▶ YOUR GOAL:
Express the lines of the listing from the line with "You are a computer-use agent." to the line with "Action: coord(562,205)" as a JSON list of strings, one string per line, leaving out blank lines.

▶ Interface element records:
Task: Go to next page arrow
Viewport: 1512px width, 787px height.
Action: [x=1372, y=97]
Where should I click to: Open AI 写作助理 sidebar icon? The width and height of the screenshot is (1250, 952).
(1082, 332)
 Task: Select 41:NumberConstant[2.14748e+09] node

--

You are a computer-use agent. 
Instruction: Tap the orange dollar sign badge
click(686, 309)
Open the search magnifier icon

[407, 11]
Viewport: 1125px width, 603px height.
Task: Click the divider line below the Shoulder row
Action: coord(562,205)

▶ RESPONSE FOR THIS EXERCISE:
[
  "You are a computer-use agent. ",
  "Instruction: Tap the orange dollar sign badge",
  "click(686, 309)",
  "Open the search magnifier icon",
  "[407, 11]",
  "Viewport: 1125px width, 603px height.",
  "Task: Click the divider line below the Shoulder row",
  "Action: coord(562,205)"
]